Justice Ramana, as Supreme Court judge, has been part of various decisions ranging from electoral issues to rights of women to bringing the Chief Justice of India’s office under the ambit of the Right to Information.

Several years before he began his journey, which will eventually see him being sworn in as the 48th Chief Justice of India, Nuthalapti Venkata Ramana undertook an arduous journey by truck with ₹10 in his pocket.

The journey was to the home of his maternal aunt. The year was 1975. The young man had heeded his father’s advice to stay away from their agrarian home at Ponnavaram village after word spread that the government was going to proclaim Emergency. The father feared that the police may arrest his son, who had never hid his passion for civil liberties.
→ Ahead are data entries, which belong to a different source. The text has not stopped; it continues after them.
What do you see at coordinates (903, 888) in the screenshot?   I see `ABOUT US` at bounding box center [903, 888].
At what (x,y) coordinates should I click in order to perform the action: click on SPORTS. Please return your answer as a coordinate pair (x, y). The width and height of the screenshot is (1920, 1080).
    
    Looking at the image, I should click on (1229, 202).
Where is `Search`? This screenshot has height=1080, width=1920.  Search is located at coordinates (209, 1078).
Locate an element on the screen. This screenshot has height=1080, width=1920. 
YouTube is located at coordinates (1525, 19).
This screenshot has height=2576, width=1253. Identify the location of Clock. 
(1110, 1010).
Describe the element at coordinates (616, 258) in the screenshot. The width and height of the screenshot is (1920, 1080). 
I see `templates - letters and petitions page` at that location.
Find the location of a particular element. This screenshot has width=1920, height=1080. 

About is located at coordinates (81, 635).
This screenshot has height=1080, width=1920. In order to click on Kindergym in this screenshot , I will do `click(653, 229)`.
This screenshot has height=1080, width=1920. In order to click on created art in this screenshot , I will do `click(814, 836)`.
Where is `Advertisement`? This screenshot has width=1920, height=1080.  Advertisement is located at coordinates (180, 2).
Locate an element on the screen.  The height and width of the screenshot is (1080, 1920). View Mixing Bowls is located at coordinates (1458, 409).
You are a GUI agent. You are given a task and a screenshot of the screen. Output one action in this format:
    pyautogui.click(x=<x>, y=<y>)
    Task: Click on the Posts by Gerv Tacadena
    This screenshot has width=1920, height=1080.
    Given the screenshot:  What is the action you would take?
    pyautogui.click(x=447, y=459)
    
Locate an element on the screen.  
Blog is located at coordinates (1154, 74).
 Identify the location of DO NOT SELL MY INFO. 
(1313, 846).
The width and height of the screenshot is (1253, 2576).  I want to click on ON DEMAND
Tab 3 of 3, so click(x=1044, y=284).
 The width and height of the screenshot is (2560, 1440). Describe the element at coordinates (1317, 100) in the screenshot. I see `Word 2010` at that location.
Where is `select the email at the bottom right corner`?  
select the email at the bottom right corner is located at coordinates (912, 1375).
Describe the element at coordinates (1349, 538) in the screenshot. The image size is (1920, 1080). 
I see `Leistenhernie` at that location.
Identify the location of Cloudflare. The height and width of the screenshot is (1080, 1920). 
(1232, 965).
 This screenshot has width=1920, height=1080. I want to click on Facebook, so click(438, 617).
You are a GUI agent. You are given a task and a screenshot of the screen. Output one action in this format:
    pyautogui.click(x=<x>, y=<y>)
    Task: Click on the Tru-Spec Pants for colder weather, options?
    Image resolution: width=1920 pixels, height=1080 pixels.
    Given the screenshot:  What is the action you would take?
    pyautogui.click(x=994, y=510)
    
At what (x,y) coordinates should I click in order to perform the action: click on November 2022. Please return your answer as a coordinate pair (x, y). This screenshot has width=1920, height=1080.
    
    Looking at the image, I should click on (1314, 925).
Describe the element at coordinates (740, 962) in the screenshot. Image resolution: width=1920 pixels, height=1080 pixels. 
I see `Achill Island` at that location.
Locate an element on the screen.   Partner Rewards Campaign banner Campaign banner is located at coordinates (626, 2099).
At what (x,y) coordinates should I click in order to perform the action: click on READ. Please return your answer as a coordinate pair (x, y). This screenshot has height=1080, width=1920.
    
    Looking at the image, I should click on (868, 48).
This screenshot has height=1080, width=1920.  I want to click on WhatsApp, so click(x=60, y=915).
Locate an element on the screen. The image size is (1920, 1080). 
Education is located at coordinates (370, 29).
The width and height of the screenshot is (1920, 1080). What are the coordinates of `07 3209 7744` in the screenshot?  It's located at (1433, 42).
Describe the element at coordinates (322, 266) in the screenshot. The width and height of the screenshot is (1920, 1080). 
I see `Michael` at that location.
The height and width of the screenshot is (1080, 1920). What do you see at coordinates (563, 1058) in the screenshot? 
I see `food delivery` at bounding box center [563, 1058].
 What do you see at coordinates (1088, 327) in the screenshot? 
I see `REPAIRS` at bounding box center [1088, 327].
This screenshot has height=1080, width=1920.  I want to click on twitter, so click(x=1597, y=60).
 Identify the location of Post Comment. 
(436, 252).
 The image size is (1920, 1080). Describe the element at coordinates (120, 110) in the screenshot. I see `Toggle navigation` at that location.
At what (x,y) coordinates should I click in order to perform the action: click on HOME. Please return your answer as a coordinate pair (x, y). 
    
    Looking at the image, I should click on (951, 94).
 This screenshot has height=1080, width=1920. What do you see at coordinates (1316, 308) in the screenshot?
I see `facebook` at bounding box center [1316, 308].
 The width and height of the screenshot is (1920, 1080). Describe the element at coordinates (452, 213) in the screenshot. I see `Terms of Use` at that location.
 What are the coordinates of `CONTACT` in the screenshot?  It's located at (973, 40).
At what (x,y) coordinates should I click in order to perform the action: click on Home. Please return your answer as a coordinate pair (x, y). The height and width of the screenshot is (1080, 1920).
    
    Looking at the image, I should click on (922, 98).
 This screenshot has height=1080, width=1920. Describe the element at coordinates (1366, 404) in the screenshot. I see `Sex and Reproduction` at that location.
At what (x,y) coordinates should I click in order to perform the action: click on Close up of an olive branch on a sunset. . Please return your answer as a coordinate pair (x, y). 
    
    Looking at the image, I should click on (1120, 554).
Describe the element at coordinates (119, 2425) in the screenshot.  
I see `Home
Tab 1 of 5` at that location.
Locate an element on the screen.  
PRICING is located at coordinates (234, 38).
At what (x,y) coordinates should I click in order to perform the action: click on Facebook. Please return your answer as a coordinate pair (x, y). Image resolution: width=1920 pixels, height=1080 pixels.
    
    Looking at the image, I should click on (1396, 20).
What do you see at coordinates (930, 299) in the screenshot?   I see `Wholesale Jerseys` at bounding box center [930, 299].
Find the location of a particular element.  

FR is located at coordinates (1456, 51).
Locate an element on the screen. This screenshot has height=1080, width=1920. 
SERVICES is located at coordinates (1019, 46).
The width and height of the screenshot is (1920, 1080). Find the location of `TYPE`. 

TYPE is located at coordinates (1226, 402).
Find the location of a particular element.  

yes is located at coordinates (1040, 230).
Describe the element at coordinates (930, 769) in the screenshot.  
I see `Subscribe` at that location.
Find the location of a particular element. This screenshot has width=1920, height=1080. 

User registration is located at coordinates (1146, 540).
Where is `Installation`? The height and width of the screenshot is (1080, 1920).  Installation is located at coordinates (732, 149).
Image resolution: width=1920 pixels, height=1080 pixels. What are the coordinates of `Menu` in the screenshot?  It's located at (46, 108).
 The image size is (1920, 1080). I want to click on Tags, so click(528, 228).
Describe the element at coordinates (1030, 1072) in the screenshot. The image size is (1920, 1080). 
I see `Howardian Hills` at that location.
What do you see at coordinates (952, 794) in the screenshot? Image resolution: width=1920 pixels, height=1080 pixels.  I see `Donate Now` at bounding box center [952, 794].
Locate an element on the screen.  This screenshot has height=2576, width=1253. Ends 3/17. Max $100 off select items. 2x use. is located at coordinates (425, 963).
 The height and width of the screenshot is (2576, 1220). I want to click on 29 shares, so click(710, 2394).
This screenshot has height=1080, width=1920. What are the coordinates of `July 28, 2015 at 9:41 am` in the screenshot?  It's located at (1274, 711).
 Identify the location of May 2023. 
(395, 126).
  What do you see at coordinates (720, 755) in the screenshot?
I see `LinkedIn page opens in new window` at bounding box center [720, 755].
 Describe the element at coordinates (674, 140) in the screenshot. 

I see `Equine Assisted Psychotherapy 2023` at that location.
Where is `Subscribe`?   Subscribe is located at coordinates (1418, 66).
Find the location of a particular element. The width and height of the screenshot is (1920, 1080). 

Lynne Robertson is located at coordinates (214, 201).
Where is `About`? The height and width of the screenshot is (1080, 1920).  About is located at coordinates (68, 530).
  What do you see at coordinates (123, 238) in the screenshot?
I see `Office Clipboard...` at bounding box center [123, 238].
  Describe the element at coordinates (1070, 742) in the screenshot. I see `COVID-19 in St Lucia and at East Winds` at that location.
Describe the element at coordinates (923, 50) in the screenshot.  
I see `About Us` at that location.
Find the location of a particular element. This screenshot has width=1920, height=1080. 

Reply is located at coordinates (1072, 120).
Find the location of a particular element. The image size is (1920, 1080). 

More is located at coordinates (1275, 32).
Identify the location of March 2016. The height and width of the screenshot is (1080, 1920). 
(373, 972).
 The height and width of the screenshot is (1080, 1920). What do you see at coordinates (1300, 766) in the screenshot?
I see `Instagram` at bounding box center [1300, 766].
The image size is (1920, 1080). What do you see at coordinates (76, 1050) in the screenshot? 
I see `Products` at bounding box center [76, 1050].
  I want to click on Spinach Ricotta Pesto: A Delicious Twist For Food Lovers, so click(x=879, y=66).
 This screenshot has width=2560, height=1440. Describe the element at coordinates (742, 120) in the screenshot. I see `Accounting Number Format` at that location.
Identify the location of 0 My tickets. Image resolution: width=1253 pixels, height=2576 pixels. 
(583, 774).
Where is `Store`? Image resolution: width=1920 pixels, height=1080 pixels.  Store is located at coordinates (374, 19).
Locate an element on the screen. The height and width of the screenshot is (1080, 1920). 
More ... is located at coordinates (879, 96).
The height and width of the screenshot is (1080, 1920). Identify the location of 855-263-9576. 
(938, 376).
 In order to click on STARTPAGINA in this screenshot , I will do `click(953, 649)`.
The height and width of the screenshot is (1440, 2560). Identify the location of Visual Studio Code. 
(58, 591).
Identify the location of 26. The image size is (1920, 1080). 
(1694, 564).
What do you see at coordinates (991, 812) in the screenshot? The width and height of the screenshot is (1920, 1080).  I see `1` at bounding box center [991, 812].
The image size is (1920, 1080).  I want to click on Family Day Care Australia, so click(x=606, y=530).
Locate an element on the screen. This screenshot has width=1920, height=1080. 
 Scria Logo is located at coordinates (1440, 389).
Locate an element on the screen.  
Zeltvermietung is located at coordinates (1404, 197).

“In hindsight, I wish my father had given me some more money,” Justice Ramana recounted the incident recently.

Justice Ramana said excesses like Emergency impact generations.

In January 2020, a Bench led by Justice Ramana ripped the veil of secrecy shrouding months of restrictions imposed in Jammu and Kashmir. The Bench made it mandatory for the government to publish each and every one of its orders which crippled the fundamental freedoms of over 7 million Kashmiris following the abrogation of Article 370.

The Bench held that a right cannot be used against itself. The extensive reach of the Internet cannot be cited as a reason to restrict the right. “Freedom of speech and expression includes the right to disseminate information to as wide a section of the population as possible,” Justice Ramana observed in the judgment.

Justice Ramana, as Supreme Court judge, has been part of various decisions ranging from electoral issues to rights of women to bringing the Chief Justice of India’s office under the ambit of the Right to Information (RTI).

In 2019, a five-judge Bench, of which Justice Ramana was a member, declared the CJI’s office as a public authority accountable under RTI to provide information sought in public interest. However, Justice Ramana, in a separate opinion, said “RTI should not be used as a tool of surveillance”.

A Bench led by Justice Ramana, in a recent judgment, criticised the paternalistic notion that homemakers neither work nor contribute anything of economic value to the household.

Justice Ramana’s judgment in the Karnataka MLAs’ disqualification case said it was time to “re-consider strengthening certain aspects of the Tenth Schedule”. The verdict said that horse-trading political parties and partisan Speakers were denying citizens a stable government.

In his speech at a Madras Bar Association function amid the controversy surrounding the Andhra Chief Minister’s letter to the CJI, Justice Ramana highlighted the need to “hold on to principles and be fearless in decisions”.